Maryse Condé 1937–
(Born Maryse Boucolon) Guadeloupean novelist, critic, dramatist, short story writer, and author of children's books.
The following entry provides an overview of Condé's career through 1994. For further information on her life and works, see CLC, Volume 52.
Condé is considered one of the most successful and important figures in contemporary Afro-Caribbean literature. She is acclaimed for articulating a distinctively black female perspective that is unmarked by the influences of imperialism and colonial oppression in the West Indies. Also lauded for her works of literary criticism, Condé often focuses—in her fiction and nonfiction—on the relationship of the individual with society, particularly the societies of Guadeloupe, other Caribbean locales, and equatorial Africa.
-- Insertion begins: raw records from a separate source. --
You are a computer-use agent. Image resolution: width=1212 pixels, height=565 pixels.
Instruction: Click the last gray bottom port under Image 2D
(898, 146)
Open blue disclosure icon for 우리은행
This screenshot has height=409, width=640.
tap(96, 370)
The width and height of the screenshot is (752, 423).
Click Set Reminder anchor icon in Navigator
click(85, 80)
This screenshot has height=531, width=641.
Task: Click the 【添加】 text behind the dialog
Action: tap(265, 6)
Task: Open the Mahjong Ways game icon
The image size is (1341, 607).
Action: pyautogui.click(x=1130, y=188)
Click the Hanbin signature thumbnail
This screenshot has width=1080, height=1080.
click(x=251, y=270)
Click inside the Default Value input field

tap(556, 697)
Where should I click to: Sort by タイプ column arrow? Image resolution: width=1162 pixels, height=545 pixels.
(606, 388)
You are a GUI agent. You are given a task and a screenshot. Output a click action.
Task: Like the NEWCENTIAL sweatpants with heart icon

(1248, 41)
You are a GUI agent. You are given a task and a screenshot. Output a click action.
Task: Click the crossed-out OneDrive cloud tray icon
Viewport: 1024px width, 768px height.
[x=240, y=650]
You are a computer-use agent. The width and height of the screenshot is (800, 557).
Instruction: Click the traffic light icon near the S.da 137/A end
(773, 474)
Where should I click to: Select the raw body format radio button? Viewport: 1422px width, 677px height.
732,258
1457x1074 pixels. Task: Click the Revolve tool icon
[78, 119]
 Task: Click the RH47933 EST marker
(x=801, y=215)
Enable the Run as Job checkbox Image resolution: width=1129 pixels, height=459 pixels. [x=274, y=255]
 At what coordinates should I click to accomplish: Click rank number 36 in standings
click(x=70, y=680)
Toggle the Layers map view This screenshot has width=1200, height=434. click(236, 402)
Born in Guadeloupe into a well-known family of academics and entrepreneurs, Condé was raised in an atmosphere of strong racial and familial pride. At the age of sixteen, she left to study in France, where she was the victim of severe racial prejudice. After being expelled from one school, Condé eventually completed her studies at the Sorbonne, where she was the winner of a short story writing contest among West African students. Thereafter, she traveled briefly in Europe and took a teaching position in the Ivory Coast. Between 1960 and 1968, Condé taught and lived in a number of African nations, including Guinea, Ghana, and Senegal. She returned to France in 1970 in order to earn a doctorate from the Sorbonne, which she accomplished in 1976. Condé remained at the Sorbonne as a lecturer for nearly ten years and during this time released some of her best known fictional and nonfictional works. In 1986 she returned to Guadeloupe and established a permanent residence there. She has since taught and lectured at a number of American universities, most often at the Los Angeles and Berkeley campuses of the University of California.
Condé is known for critical works that examine Francophone literature and feminist issues—notably La civilisation du bossale (1978), La parole des femmes (1979), and Tim tim? Bois sec! (1980)—and for fictional accounts of life in the Third World, primarily in the Antilles and West Africa—Hérémakhonon (1976; Heremakhonon), Une saison à Rihata (1981; A Season in Rihata), La vie scélérate (1987; Tree of Life), and Traversée de la mangrove (1990; Crossing the Mangrove). Hérémakhonon, a semi-autobiographical novel, is set in an unidentified West African country and details the adventures of a Paris-educated Guadeloupean woman. The protagonist unwittingly becomes embroiled in the nation's political turmoil through her relationships with a bureaucrat and a radical school-master. Condé's second novel, A Season in Rihata, again focuses on an African nation beset by internal problems in order to relate the story of a prominent family threatened by corruption and antigovernment sentiments. In her next two novels, Ségou: Les murailles de terre (1984; Segu) and Ségou: La terre en miettes (1985; The Children of Segu), Condé combines historical fact with fiction to recreate events in the West African kingdom of Ségou, which is now Mali, between 1797 and 1860. These works chronicle the experiences of members of a royal family whose lives are destroyed by such developments as European colonization, the slave trade, and the introduction of Islam and Christianity into Ségou's largely animistic culture. Tree of Life, set in Guadeloupe in the 1870s, details the life of a black nationalist patriarch and his scattered family, who, though haunted by loneliness, despair and suicide, struggle for survival. Other novels by Condé include Moi, Tituba, sorcière … noire de Salem (1986; I, Tituba, Black Witch of Salem), the fictionalized biography of a Barbadian slave who was executed for practicing witchcraft in colonial Massachusetts; and Les derniers rois mages (1992), the tale of the ghost of an African king who pays a visit to his kin in contemporary South Carolina. Condé has also published several plays, collections of short stories, and works for children.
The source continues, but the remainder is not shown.